Avoiding the Pitfalls of Peer Pressure Spending
Posted By :Elena Difiore
Posted At : Monday, Apr 18, 2011
Unfortunately, many times friends and money mix about as well as oil and water. Case in point, you’re at the mall window shopping with a friend when you spot that pair of shoes/handbag/new laptop you’ve just been dying to own. Your friend, seeing the haze of debate in your eyes, urges you to give in to the temptation, “What could it hurt? It’s just a pair of shoes.” However, as tempting as the purchase may be, you know it isn’t a positive step toward your new goal of financial independence. When evaluating and adjusting your spending habits, it’s important to take a long look at what, or who, influences our decisions.
First and Foremost, Be Honest
Your friend calls you up on Friday night suggesting you all go out for dinner, drinks, and a night on the town. As happy as you are for the invite, you’re disappointed when the reality sinks in that you simply can’t afford these types of outings right now. When it comes down to it, your best bet is to simply come clean about your newly acquired budget. Sure, going through financial hard times can be a difficult, and even embarrassing situation for many people.
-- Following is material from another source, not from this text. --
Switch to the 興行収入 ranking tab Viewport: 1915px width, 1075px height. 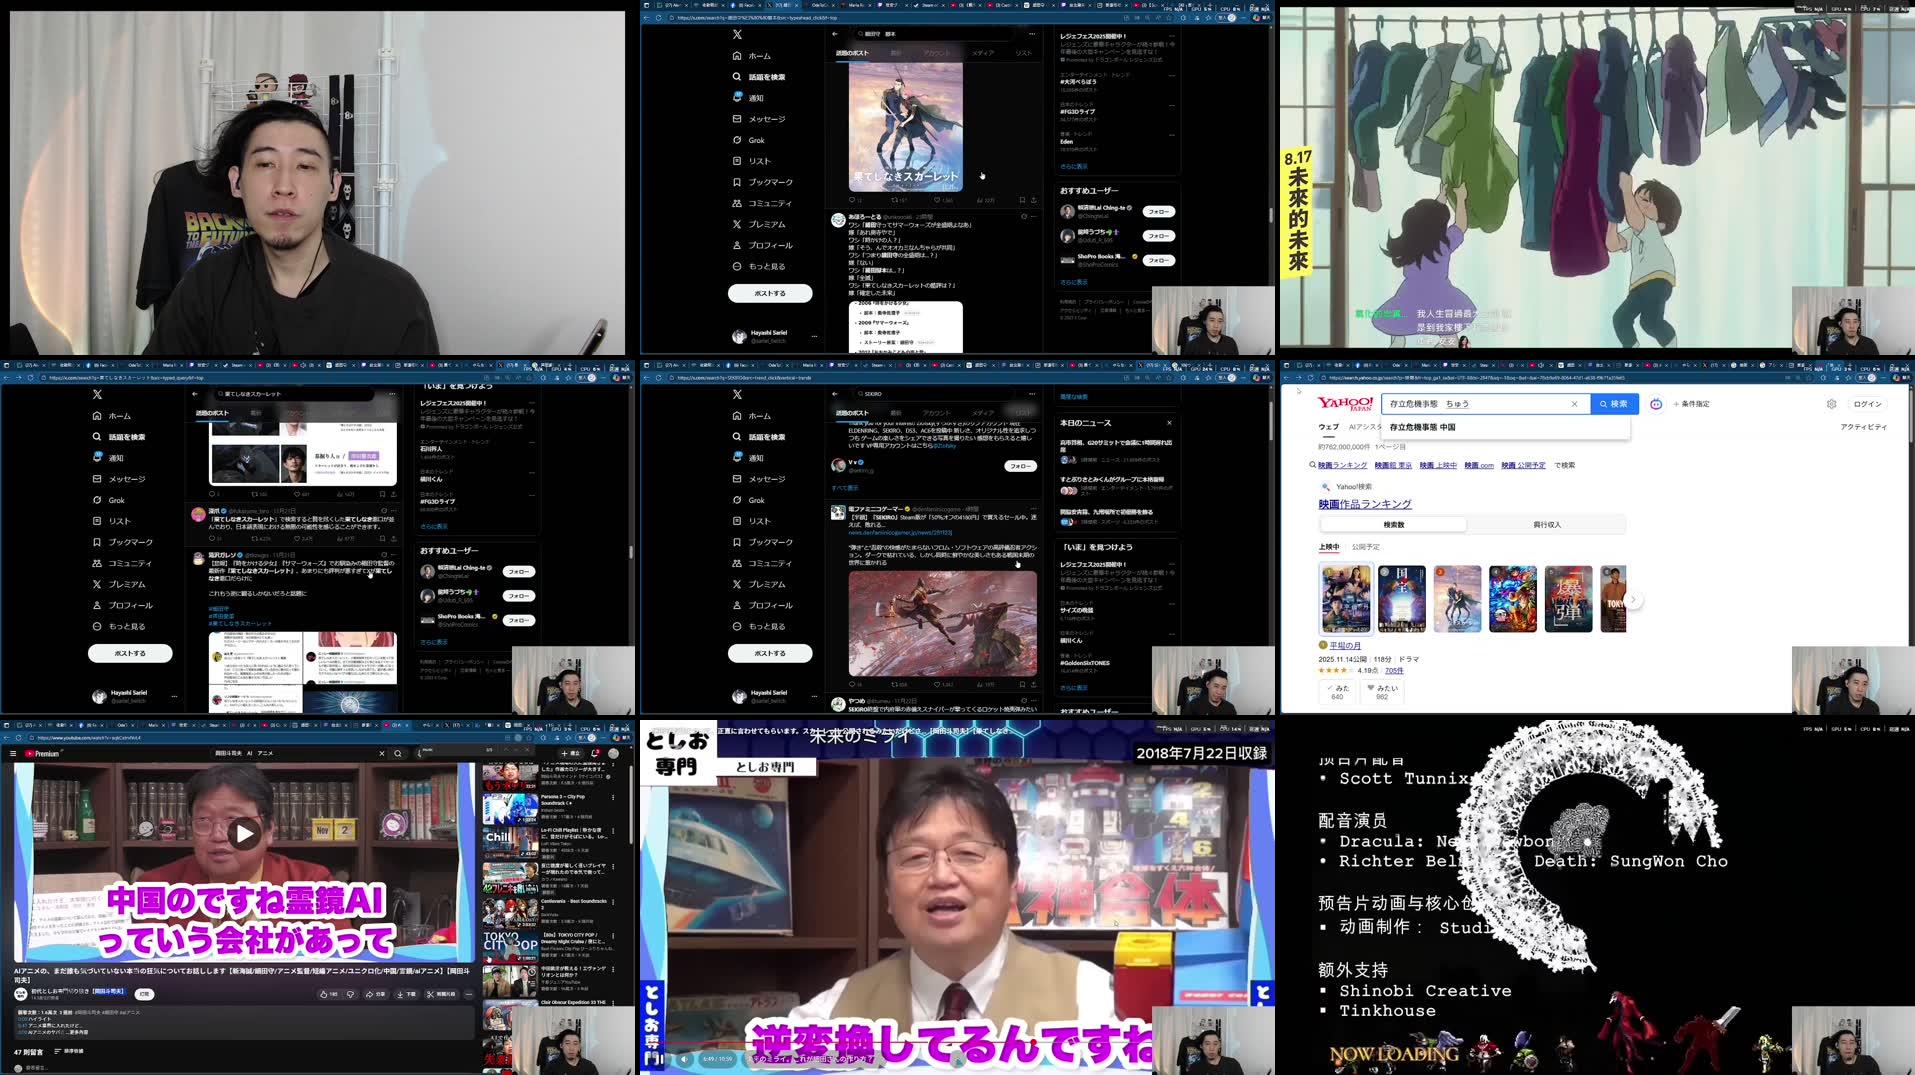(x=1546, y=524)
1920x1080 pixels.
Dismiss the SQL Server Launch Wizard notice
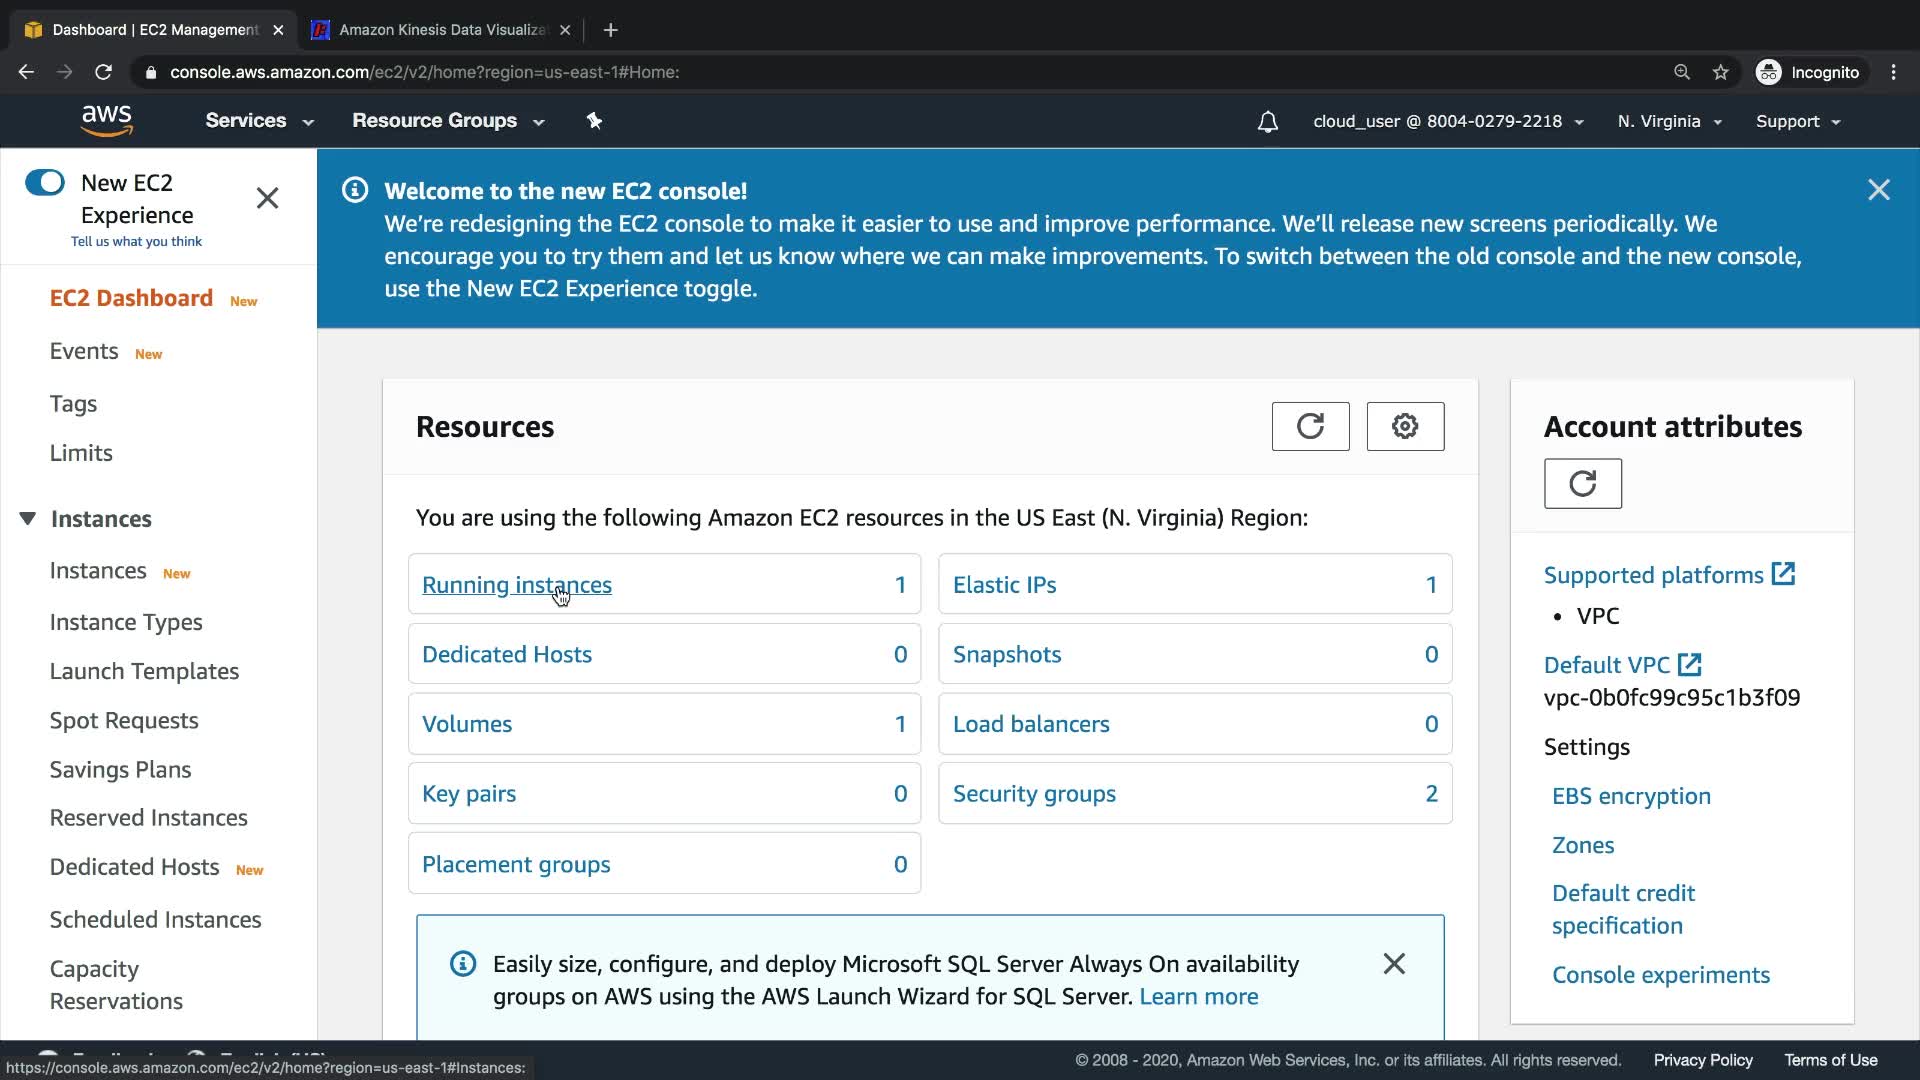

However, try to give your friends more credit. Chances are, your true friends will be sympathetic and understanding to what you’re going through. Now that they’re aware of your situation, they can help keep you on the financial straight-and-narrow and hopefully will no longer tempt you with expensive outings.
Don’t wallow around in self-pity waiting for your friends to come up with cheap, fun activities to invite you to–start brainstorming on your own! A lot of the time, people opt for choices like going out for dinner and drinks because it’s an easy activity to set-up. Instead, take it upon yourself to plan a budget-friendly evening such as a game night or a poker tournament. You can choose to raise the stakes by betting with loose change or stick strictly to your low cost lifestyle by only making friendly wagers. A great option is to use Monopoly money to bet with. Then, at the end of the tournament, the winner receives a gift basket or gag gift of some sort.
Cut Yourself Off
If, after all the tips and suggestions you’ve tried, you still can’t seem to control your spending around your peers, it’s time to cut yourself off. This method requires you to plan ahead. For example, if you’ve been invited to dinner and drinks with friends or colleagues, scope out the restaurant ahead of time. Check out the menu for food and drink prices so you can have a realistic picture of how much the night is going to cost you. Use the menu prices to approximate how much money you need to bring with you. Leave the credit cards at home and just bring enough cash to get you through the night. That way, you won’t be tempted to keep charging more and more items (or drinks) to your tab as the night goes on.
Cutting back isn’t easy–especially when those around you aren’t in the same boat. However, there’s no reason why changes in your financial situation should have a negative impact on your social relationships. By being upfront with your friends, and yourself, it’s easy to find ways to enjoy each other’s company without straying from the path to financial independence.